By Stacey Leasca
September 20, 2019
A kayaker paddles though the flooded street of Little York on September 19, 2019 in Houston, Texas.
Thomas B. Shea/Getty Images

Tropical Depression Imelda made landfall in Texas on Thursday, bringing heavy rains and dangerous conditions with it. As of Friday afternoon, the storm was responsible for at least two deaths, USA Today reported. One of those deaths included a 19-year-old man who reportedly drowned while attempting to move his horse to safety.

According to the National Weather Service, more than 40 inches of rain fell on Jefferson County over just the last few days. That rainfall total puts Imelda in the top 10 wettest tropical cyclones in U.S. history, USA Today added.

Officials noted, residents of Jefferson County may not see the floodwaters recede for several days, however, the county is working hard to clear roadways to ensure people’s safety.

"It's as bad as I've ever seen it. Right now, I'm in an absolute deluge of rain," Chambers County Sheriff Brian Hawthorne told NBC. "Right now, as a Texas sheriff, the only thing that I really want is for people to pray that it will quit raining.”

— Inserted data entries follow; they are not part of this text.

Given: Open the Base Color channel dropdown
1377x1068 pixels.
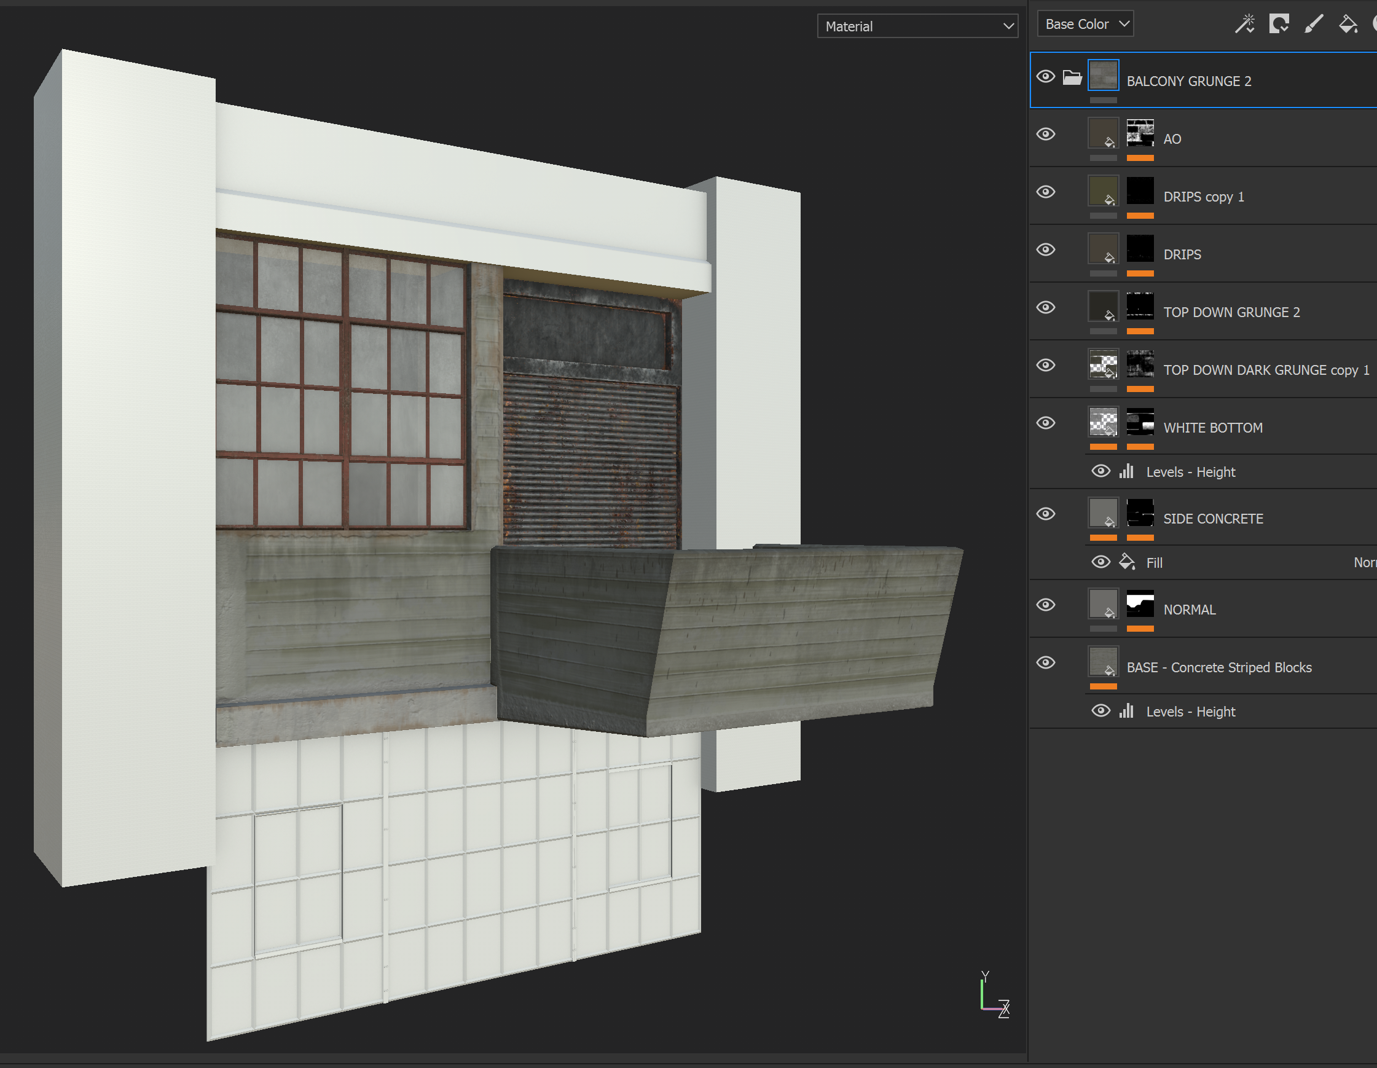Looking at the screenshot, I should 1085,24.
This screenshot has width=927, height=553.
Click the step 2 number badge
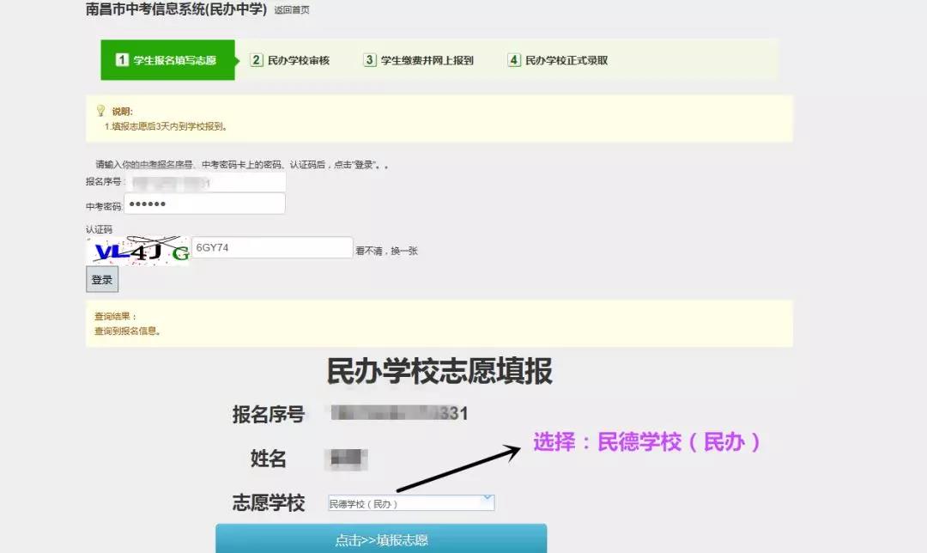tap(256, 60)
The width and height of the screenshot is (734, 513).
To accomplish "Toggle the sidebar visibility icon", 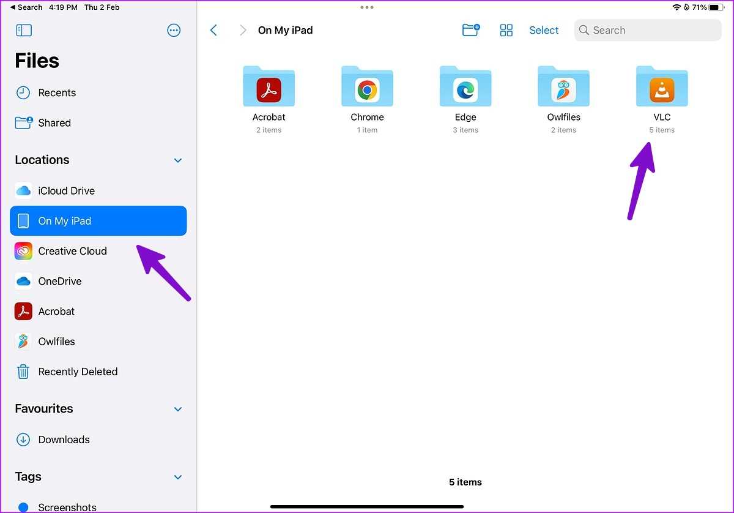I will (24, 31).
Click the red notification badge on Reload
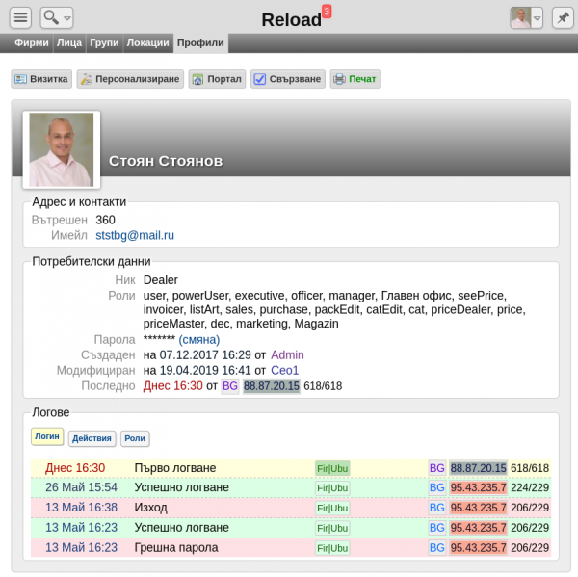The image size is (578, 577). (x=327, y=12)
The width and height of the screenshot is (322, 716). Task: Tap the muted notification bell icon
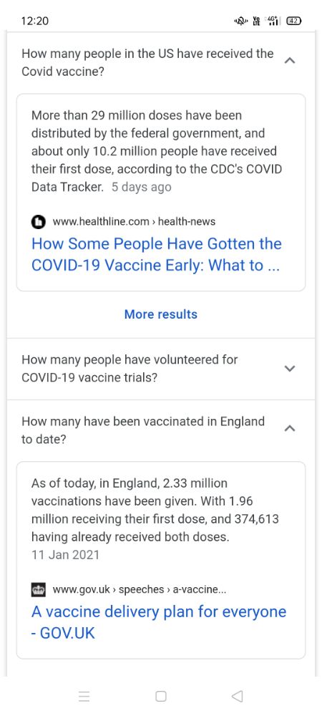[x=240, y=21]
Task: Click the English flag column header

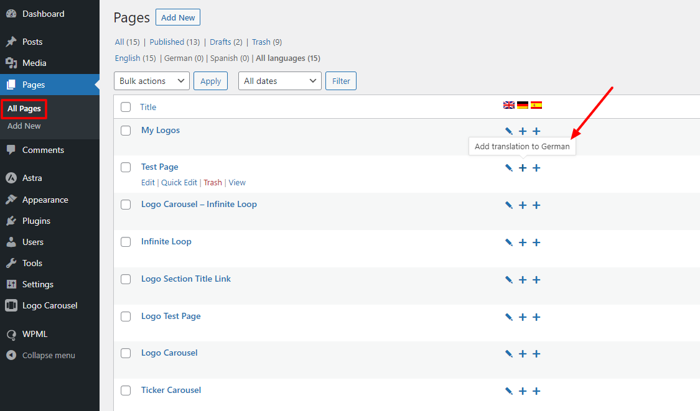Action: (x=509, y=105)
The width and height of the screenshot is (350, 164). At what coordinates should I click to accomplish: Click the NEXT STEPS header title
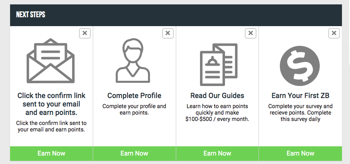(x=31, y=15)
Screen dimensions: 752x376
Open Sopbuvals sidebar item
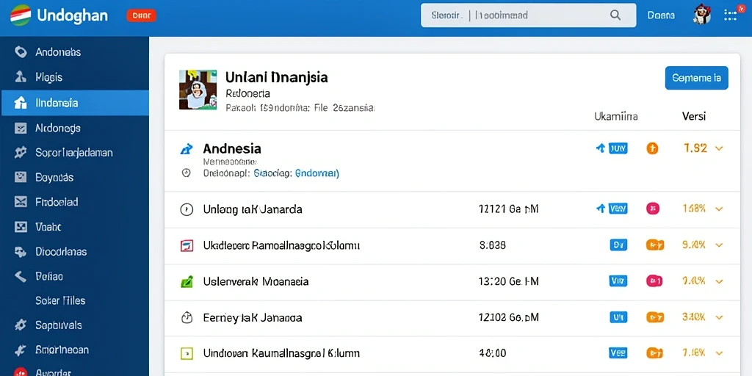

A man on a bike rides in the flooded waters on Hopper Rd. on September 19, 2019 in Houston, Texas.
Thomas B. Shea/Getty Images

George Bush Intercontinental Airport, located in Houston, also ordered a full ground stop during the storm, causing more than 900 flights to be canceled or delayed, CBS reported. Metro Houston also shut down public transportation. Because of the difficulty in getting in and around the city, officials warned residents not to leave homes or drive at all.

"The 911 operations center has experienced a heavy call load with over 250 high water rescues and 270 evacuation requests," the local police tweeted, USA Today explained. "If there is an immediate threat to life safety, call 911."

The National Weather Service explained, flash flood watches and flood warnings continue for Houston and east to Lake Charles, Louisiana throughout Friday. As ABC noted, flooding could continue as the ground is already saturated with water, making flash flooding possible with just an inch more rain. Those with travel plans to affected areas in Texas over the next few days are encouraged to check in with their airline and accommodation to find out what options are available for re-booking.